- [指示]:
• a. ピーター・パンの実写映画についての文章を、「そこでピーターパンが登場して」を含む箇所から始めて「て来るというのが彼女のお話。」で終わる範囲だけ、「ネバーランド」を「ネヴァーランド」に置き換えて書き直してください。
• b. ピーター・パンの実写映画についての文章の続きを書いてください。

---------- 本文抜粋 ----------

Disney+をせっかく利用しているので、ディズニーらしい映画でも観てみようと思ったのと、この映画の監督が「ア・ゴースト・ストーリー」のデヴィット・ロウリーだったのが気になったので視聴しました。
👇この映画に関してはいつか記事にアップしますね。
まず、前提として私はピーターパンをよく知らなくて、子供の頃に見たっきりのにわか、だからこの映画がどれだけオリジナルに準拠しているのかは分からない状態という事をご承知おきください。
<解説>
この映画は、1953年の映画「ピーター・パン」の実写化ですが、原作となった「ピーター・パンとウェンディ」にタイトルを寄せて来ているので、この映画は「ピーター・パン」「ウェンディ」そして「フック(ジェームズ)」に焦点を当てて描いていると思うので、彼らが映画内でどういう役割をしているのかを解説していきます。
<ウェンディ>
正直言ってこの映画の主役です。彼女がいちばんこの映画で「行きて帰りし物語」を体現している存在で、彼女は最初大人になるのを嫌がっていて、2人の弟とまだごっこ遊びをする。女優のエヴァー・アンダーソンですが、誰かに似ていると思ったら母親がミラ・ジョボビッチなんですね。で、彼女撮影中の年齢が13歳くらいなんだけど、身長が160㎝あるのでちょっといい歳した娘さんがごっこ遊びしている様に見えてしまうので、違和感があるけど大人と子供の境目にいる存在で、物語は彼女が明日寄宿学校に行く前夜で大人になるのが不安に感じている。
そこでピーターパンが登場して来てウェンディ達をネバーランドに連れて行く。途中時計塔を通過するのは時を止めるメタ的表現。
ネバーランドに行き、しばしの間楽しむけど「思っていたのと違う」と彼女は考える。本人は気づいてないけど、彼女はそこにいるロストボーイズに母から聞かされた子守唄を唄ってあげたりして、実はもう大人になろうとしている。フックに囚われて船から落とされそうになるけど、この映画はPG(parental guidance suggested)なのでもちろん彼女は死なない(我ながら冷めた見方だな)けど、ここはいわゆる「信仰の跳躍(Leap of Faith)」という、映画ではよくあるシーンで思い切って跳ぶ事で事態が打開されるという表現で、彼女は「楽しい考えを」して大人になった将来の自分をポジティブに想像し、ティンカーベルの助けもあって逆襲に転じる。
ピーター・パンに連れられる前に彼女は目を閉じていて、家に戻った時にはベッドの上で目を覚ましているので、もちろんこれは彼女が夢を見ていただけだったという描写だけどその夢の中で彼女は冒険し、以前とはまったく違った存在になって帰って来るというのが彼女のお話。
<ピーター・パンとフック>
ピーター・パンは子供時代そのものの象徴で、だからこそ身勝手なふるまいをするんだけど、彼が空を飛べるのは自分の力では無く、ティンカーベルの妖精の粉で飛んでいるのでそれ以外はただの剣の腕が立つ子供でしかない。

---------- データ一覧 ----------

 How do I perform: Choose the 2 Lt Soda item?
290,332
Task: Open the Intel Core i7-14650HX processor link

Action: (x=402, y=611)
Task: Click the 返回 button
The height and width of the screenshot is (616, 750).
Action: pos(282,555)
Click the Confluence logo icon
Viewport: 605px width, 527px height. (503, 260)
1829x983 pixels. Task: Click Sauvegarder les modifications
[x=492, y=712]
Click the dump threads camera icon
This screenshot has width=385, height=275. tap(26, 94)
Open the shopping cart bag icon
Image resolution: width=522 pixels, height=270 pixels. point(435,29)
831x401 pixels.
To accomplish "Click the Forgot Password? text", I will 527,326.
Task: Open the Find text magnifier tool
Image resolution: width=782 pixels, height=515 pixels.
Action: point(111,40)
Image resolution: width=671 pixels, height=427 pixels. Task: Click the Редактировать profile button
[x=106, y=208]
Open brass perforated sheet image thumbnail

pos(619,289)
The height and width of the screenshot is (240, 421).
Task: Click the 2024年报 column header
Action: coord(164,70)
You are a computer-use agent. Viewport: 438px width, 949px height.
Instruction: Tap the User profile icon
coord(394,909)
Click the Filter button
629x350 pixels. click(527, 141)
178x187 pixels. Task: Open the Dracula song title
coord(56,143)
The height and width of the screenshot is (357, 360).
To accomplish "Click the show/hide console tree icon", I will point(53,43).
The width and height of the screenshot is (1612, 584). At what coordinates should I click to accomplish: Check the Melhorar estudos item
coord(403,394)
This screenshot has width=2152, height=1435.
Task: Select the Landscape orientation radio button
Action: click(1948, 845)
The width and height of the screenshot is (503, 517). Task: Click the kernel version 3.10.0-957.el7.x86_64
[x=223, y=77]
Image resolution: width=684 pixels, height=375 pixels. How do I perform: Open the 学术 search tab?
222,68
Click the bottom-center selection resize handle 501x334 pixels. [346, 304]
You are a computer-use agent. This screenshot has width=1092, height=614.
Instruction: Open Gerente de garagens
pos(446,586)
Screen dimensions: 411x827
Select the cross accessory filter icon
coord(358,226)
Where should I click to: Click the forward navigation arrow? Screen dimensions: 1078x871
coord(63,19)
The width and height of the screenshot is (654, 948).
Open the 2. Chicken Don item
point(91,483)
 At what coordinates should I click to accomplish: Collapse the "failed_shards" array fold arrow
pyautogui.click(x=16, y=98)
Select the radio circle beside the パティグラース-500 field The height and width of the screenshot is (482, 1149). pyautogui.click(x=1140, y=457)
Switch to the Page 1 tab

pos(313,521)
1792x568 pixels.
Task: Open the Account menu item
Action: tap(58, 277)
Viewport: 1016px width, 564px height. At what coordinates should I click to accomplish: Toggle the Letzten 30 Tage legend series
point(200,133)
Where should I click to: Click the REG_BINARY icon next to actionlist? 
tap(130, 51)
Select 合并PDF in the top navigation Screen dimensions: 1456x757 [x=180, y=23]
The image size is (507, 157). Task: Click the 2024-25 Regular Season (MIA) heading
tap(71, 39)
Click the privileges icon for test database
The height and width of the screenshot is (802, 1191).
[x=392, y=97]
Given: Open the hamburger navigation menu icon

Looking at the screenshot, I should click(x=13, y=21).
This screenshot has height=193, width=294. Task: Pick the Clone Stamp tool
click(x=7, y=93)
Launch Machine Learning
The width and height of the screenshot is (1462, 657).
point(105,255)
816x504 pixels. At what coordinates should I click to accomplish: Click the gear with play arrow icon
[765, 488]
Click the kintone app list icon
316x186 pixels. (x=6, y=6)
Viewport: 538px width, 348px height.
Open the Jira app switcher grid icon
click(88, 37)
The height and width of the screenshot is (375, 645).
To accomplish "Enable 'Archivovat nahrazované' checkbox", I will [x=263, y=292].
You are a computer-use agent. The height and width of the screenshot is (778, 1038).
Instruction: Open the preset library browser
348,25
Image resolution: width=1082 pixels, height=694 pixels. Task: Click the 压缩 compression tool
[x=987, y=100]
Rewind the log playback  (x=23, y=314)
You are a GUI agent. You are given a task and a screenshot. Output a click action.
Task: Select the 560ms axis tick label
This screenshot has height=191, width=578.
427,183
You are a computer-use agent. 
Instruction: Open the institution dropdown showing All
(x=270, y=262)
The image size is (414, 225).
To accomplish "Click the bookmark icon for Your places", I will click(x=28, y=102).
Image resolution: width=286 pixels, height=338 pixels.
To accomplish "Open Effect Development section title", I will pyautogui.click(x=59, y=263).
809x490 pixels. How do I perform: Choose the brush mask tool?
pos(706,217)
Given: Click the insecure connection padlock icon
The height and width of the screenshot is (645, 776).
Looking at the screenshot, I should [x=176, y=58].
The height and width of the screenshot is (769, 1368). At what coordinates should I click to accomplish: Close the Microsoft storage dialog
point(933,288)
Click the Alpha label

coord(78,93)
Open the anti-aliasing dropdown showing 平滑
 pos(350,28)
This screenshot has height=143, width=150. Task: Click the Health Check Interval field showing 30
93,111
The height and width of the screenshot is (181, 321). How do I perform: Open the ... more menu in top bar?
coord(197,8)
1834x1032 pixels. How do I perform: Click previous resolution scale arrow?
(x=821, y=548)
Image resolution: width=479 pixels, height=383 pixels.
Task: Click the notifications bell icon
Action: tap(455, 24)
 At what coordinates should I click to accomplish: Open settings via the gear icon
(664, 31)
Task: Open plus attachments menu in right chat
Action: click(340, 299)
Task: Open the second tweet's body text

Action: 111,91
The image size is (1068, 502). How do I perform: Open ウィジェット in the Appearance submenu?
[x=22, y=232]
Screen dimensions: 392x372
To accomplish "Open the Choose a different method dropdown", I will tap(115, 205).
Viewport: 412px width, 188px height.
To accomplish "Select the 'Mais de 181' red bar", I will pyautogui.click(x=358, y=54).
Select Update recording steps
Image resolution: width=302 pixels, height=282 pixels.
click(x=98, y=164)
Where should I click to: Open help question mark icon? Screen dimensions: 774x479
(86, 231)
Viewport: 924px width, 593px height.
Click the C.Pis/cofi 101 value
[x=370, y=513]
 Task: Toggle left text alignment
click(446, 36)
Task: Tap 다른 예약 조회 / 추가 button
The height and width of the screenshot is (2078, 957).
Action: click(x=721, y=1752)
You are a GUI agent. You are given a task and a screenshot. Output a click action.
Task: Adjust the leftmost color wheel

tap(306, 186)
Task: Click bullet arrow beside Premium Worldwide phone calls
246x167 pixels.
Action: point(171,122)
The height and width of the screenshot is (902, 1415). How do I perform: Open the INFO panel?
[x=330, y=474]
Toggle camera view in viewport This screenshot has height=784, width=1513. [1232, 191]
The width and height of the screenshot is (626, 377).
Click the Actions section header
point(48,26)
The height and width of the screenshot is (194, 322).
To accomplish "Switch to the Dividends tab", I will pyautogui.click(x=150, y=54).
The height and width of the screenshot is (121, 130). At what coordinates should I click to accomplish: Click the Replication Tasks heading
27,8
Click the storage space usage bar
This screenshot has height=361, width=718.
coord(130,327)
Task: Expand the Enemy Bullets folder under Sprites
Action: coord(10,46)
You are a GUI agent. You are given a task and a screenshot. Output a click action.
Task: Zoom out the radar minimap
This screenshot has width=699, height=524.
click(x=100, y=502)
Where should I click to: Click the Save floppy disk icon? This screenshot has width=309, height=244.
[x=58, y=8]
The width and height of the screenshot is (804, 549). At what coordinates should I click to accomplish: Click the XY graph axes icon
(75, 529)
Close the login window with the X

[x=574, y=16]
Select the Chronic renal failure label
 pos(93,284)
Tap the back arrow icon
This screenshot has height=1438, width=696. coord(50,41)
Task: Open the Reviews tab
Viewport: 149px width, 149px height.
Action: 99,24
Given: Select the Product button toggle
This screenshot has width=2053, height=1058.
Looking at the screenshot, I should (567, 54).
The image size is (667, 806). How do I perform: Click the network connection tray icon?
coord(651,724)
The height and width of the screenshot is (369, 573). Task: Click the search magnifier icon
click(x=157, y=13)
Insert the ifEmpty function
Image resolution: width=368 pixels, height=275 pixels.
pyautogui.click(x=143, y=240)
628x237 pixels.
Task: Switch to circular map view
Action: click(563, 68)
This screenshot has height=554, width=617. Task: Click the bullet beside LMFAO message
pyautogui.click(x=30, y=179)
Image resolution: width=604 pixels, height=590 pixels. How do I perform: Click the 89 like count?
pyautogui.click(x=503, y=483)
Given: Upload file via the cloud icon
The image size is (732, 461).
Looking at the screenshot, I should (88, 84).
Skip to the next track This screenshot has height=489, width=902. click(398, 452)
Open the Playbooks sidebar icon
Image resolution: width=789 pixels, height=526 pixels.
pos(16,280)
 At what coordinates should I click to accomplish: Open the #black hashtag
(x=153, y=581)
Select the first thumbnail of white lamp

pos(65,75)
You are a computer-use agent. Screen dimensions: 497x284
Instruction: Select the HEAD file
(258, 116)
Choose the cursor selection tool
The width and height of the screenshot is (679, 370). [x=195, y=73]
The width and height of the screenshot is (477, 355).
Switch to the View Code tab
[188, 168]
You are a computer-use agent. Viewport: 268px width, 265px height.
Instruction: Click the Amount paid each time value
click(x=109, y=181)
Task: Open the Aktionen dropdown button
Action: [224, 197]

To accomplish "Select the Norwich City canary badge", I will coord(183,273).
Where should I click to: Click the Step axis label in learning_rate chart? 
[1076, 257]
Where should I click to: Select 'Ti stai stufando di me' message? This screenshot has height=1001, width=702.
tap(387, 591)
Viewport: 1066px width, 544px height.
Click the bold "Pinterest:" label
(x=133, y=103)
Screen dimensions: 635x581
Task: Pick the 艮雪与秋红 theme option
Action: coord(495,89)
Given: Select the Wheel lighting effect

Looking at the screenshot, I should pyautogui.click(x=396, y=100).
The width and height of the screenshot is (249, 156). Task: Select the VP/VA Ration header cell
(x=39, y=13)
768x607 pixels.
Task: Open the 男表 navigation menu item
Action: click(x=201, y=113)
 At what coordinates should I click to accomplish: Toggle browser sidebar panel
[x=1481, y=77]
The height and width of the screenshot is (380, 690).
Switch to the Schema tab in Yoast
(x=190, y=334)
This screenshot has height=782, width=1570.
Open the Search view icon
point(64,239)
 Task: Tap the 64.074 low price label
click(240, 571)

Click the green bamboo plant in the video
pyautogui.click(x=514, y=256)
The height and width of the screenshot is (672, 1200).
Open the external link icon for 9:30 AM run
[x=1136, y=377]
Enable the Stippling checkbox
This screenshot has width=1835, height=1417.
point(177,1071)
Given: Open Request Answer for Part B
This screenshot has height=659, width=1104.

----------

- [解答]:
• a.
そこでピーターパンが登場して来てウェンディ達をネヴァーランドに連れて行く。途中時計塔を通過するのは時を止めるメタ的表現。
ネヴァーランドに行き、しばしの間楽しむけど「思っていたのと違う」と彼女は考える。本人は気づいてないけど、彼女はそこにいるロストボーイズに母から聞かされた子守唄を唄ってあげたりして、実はもう大人になろうとしている。フックに囚われて船から落とされそうになるけど、この映画はPG(parental guidance suggested)なのでもちろん彼女は死なない(我ながら冷めた見方だな)けど、ここはいわゆる「信仰の跳躍(Leap of Faith)」という、映画ではよくあるシーンで思い切って跳ぶ事で事態が打開されるという表現で、彼女は「楽しい考えを」して大人になった将来の自分をポジティブに想像し、ティンカーベルの助けもあって逆襲に転じる。
ピーター・パンに連れられる前に彼女は目を閉じていて、家に戻った時にはベッドの上で目を覚ましているので、もちろんこれは彼女が夢を見ていただけだったという描写だけどその夢の中で彼女は冒険し、以前とはまったく違った存在になって帰って来るというのが彼女のお話。

• b.
フックは「子供から見た親以外の大人」や「間違ってしまった大人」の象徴で、だからこそ大人になりたくないウェンディ(観客の子供達)から見たら悪役である。なんと彼は昔子供だったけど(当たり前か)ピーター・パンによってネバーランドから追い出され、なりたくもないのに大人になってしまった。彼には本名があって「ジェームズ」というのだけど、彼はそれを呼ばれるのがとても嫌。ウェンディの弟が時計を持っているのを見て逆上して壊すのは、時間が経過するのを認めたくないから。
右腕をピーター・パンによって斬り落とされた事もあってピーターを深く恨んでいるけど、最後の対決でピーター・パンがフックの事をジェームズと呼んで謝る。ここで、子供でしかなかったピーター・パンが自分のした事を反省して謝り、ジェームズは本名を言われ、謝罪された事に混乱し船から落ちそうになりピーター・パンに右腕のフックを掴まれ「楽しい考えを」する様に言われるけど、彼は「大人である事に失敗してしまっている」ので、楽しい考えは浮かばずに海に落ちていく(もちろんこれはディズニー作品なので後で助かっているのが描写される)
この映画のあと、ピーター・パンとフックも物語の始まる時とはやはり別の存在になって、ネバーランドで戯れ続けるんでしょうね。
この映画のメッセージとしては「大人になる事ってそんなに悪い事じゃないよ、悲観的にならないでね」って事だと思います。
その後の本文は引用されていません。